● Your instructions: Please replace "screenshot" with "capture" throughout the stretch from the line containing "Identify the location" through the end of the lines. Give only that stretch again, with everything else unchanged and the pictures left out.

Material for this exercise Block Start

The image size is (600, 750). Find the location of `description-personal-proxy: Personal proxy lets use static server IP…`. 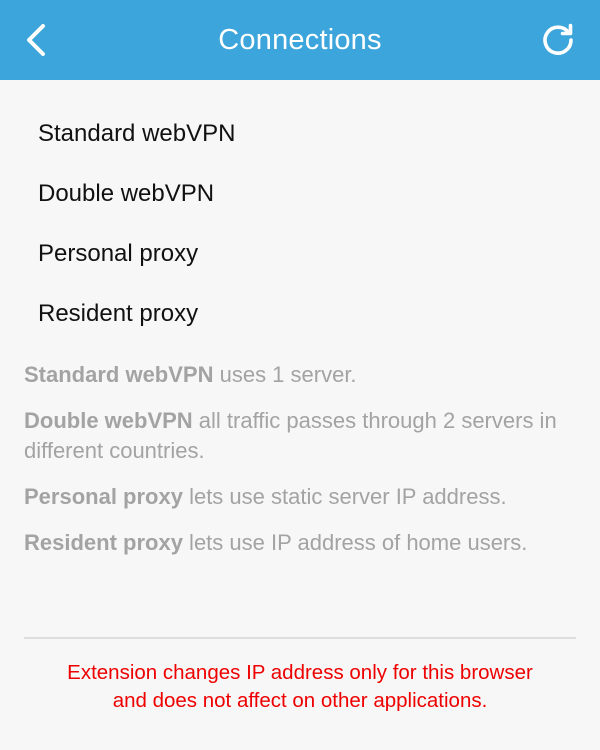

description-personal-proxy: Personal proxy lets use static server IP… is located at coordinates (294, 497).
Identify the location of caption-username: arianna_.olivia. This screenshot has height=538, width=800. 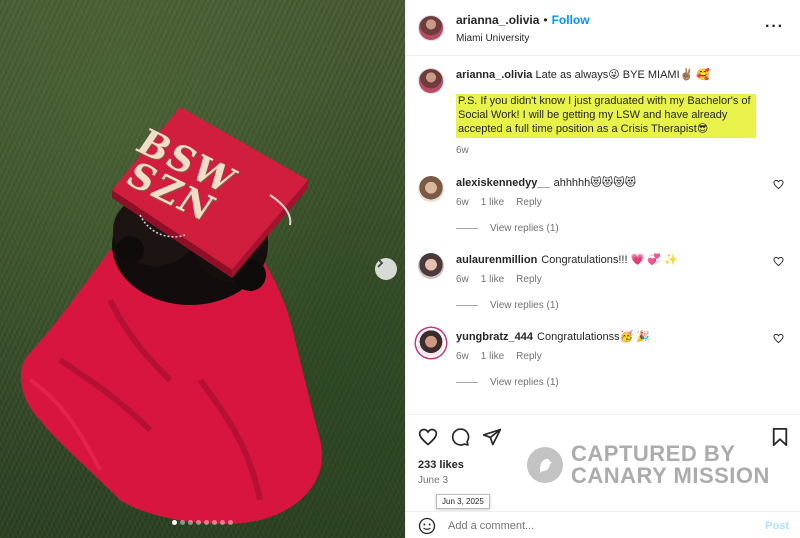
(494, 75).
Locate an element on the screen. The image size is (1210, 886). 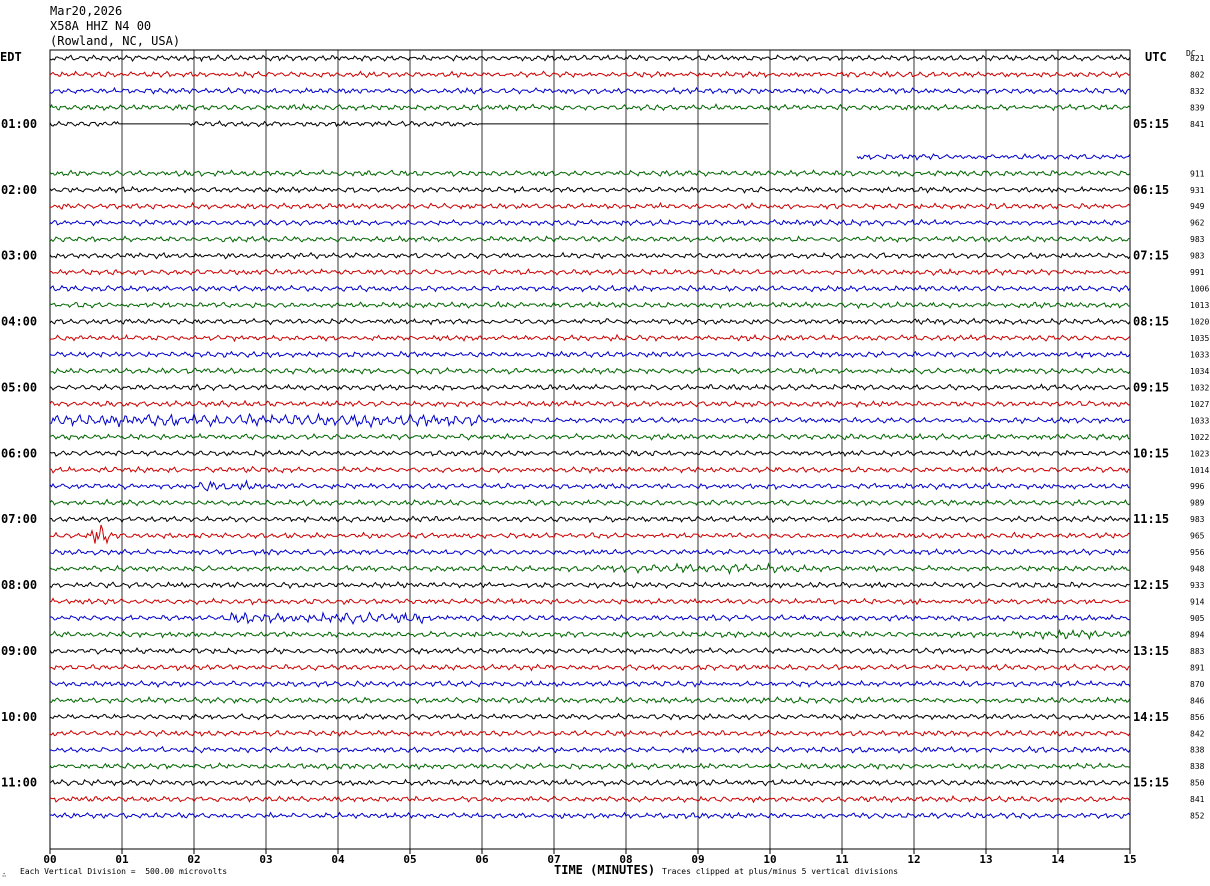
x-tick-label: 02 is located at coordinates (194, 860).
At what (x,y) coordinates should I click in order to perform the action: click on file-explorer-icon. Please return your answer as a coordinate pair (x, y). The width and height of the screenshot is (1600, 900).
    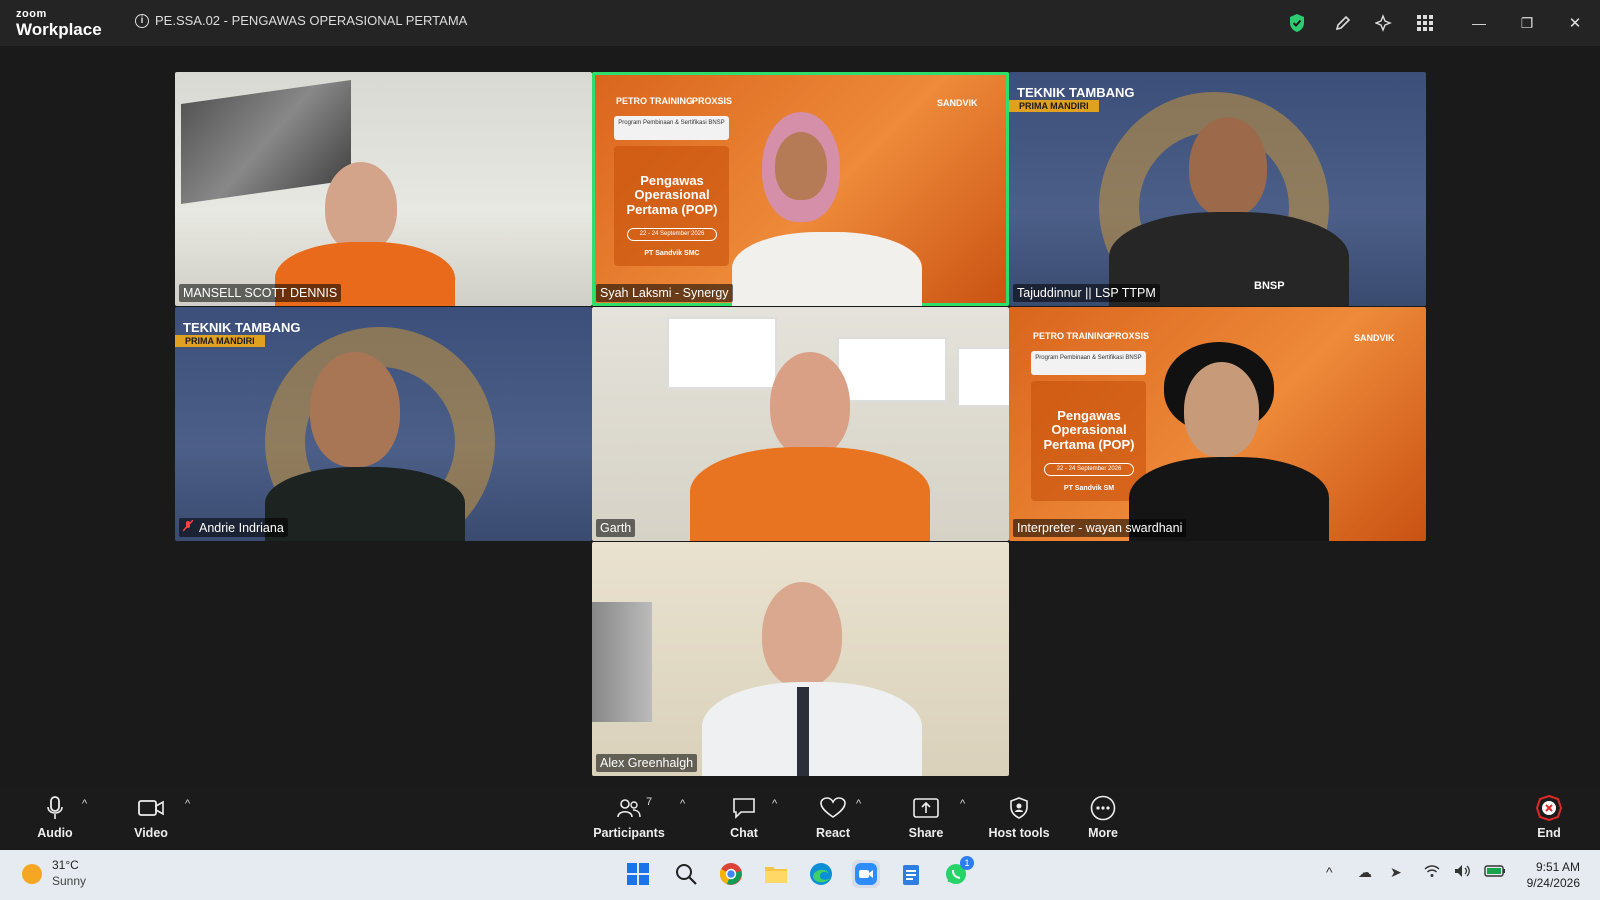
    Looking at the image, I should click on (776, 874).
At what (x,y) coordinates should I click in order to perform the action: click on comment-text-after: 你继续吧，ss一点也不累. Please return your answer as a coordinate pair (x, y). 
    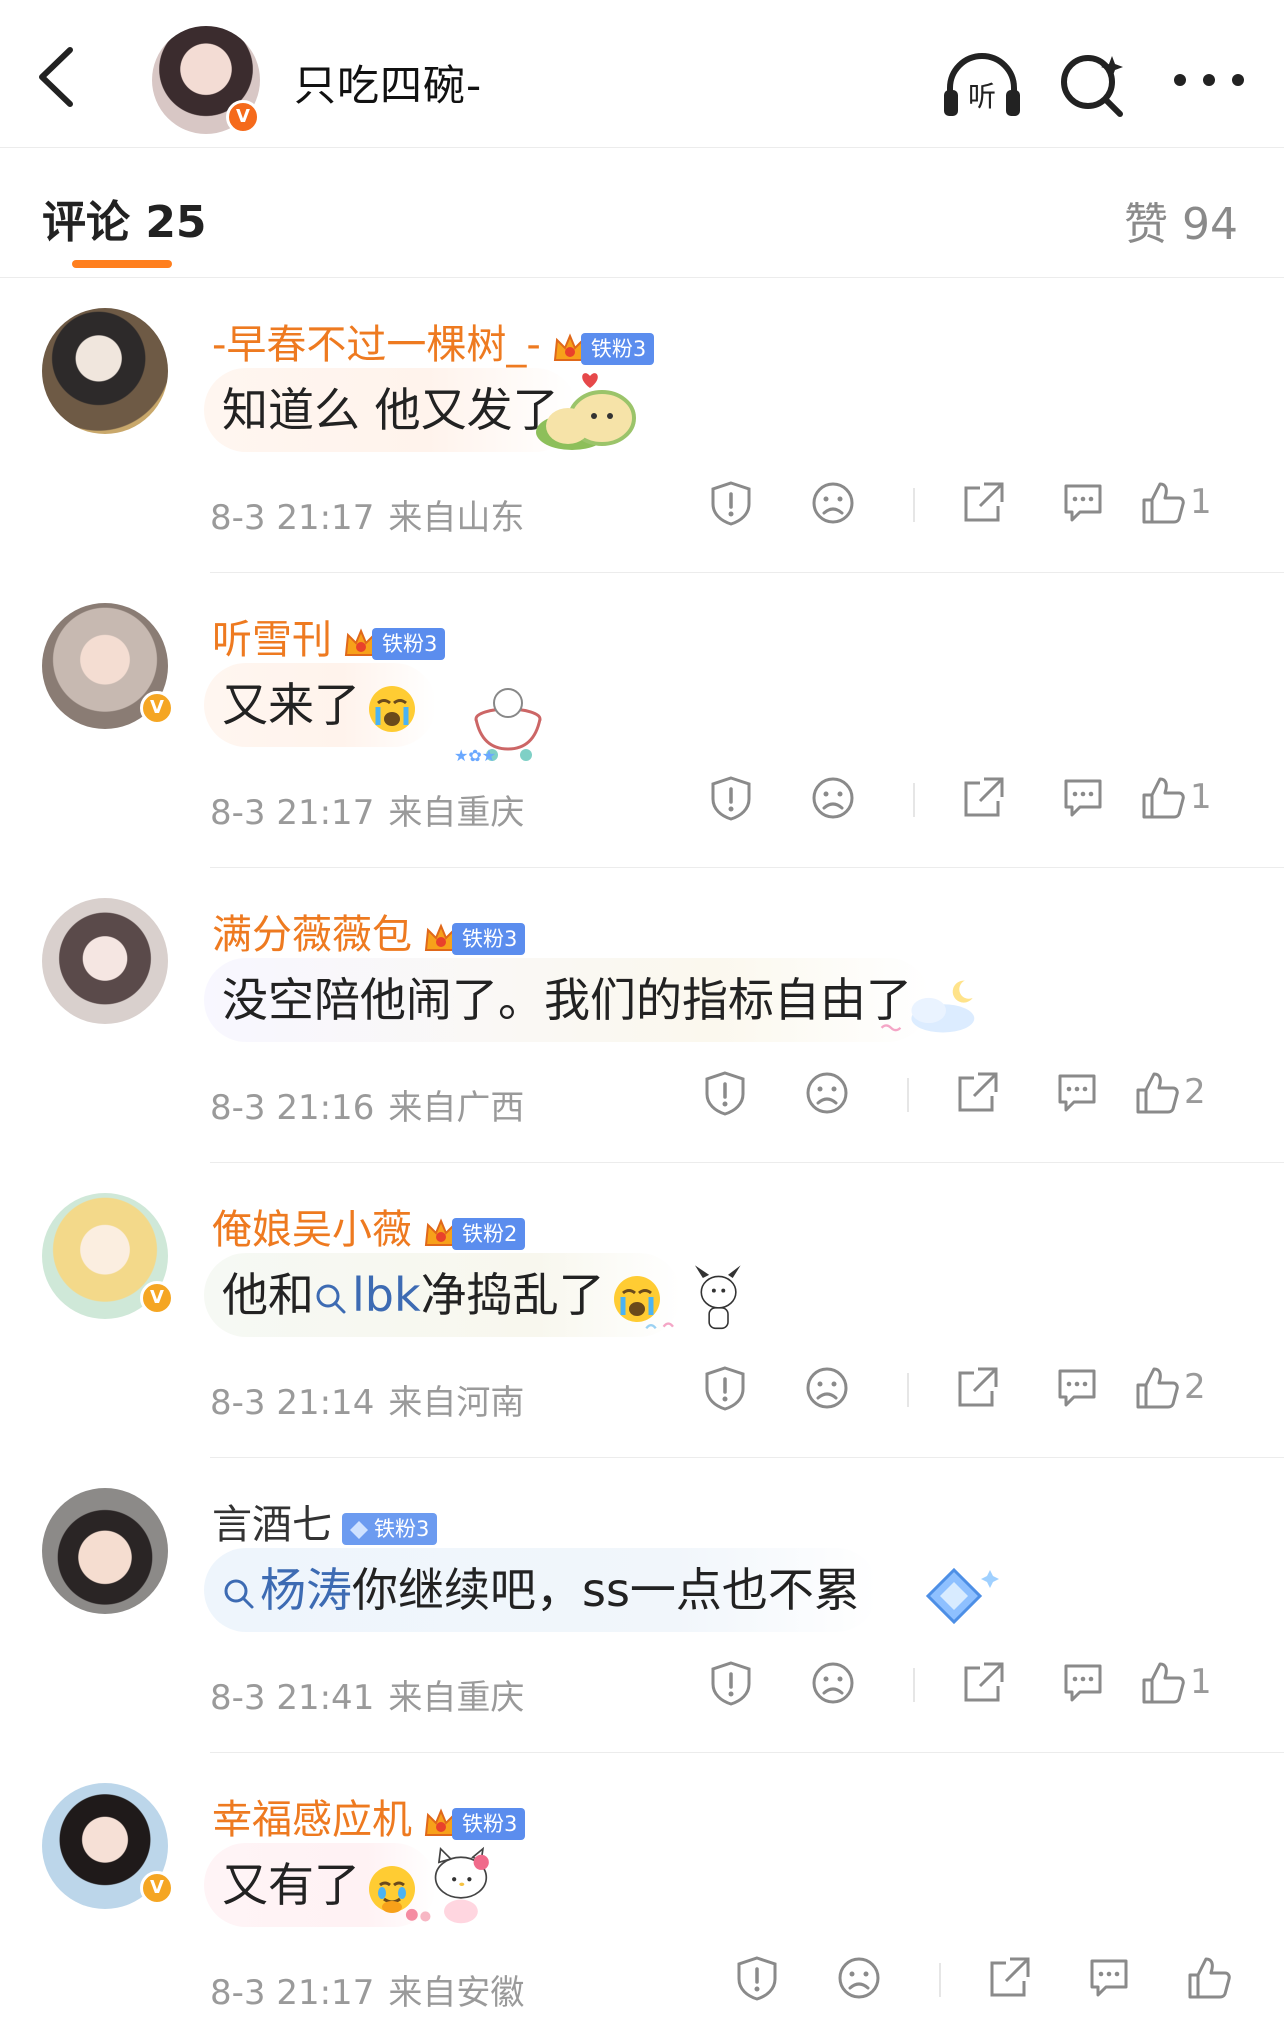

Material for this exercise Block End

● Response to the task:
Identify the location of caption-username: arianna_.olivia. This capture has height=538, width=800. 
(494, 75).
Locate an element on the screen. The image size is (1210, 886). 
x-tick-label: 02 is located at coordinates (194, 860).
At what (x,y) coordinates should I click in order to perform the action: click on file-explorer-icon. Please return your answer as a coordinate pair (x, y). The width and height of the capture is (1600, 900).
    Looking at the image, I should click on (776, 874).
At what (x,y) coordinates should I click in order to perform the action: click on comment-text-after: 你继续吧，ss一点也不累. Please return your answer as a coordinate pair (x, y). 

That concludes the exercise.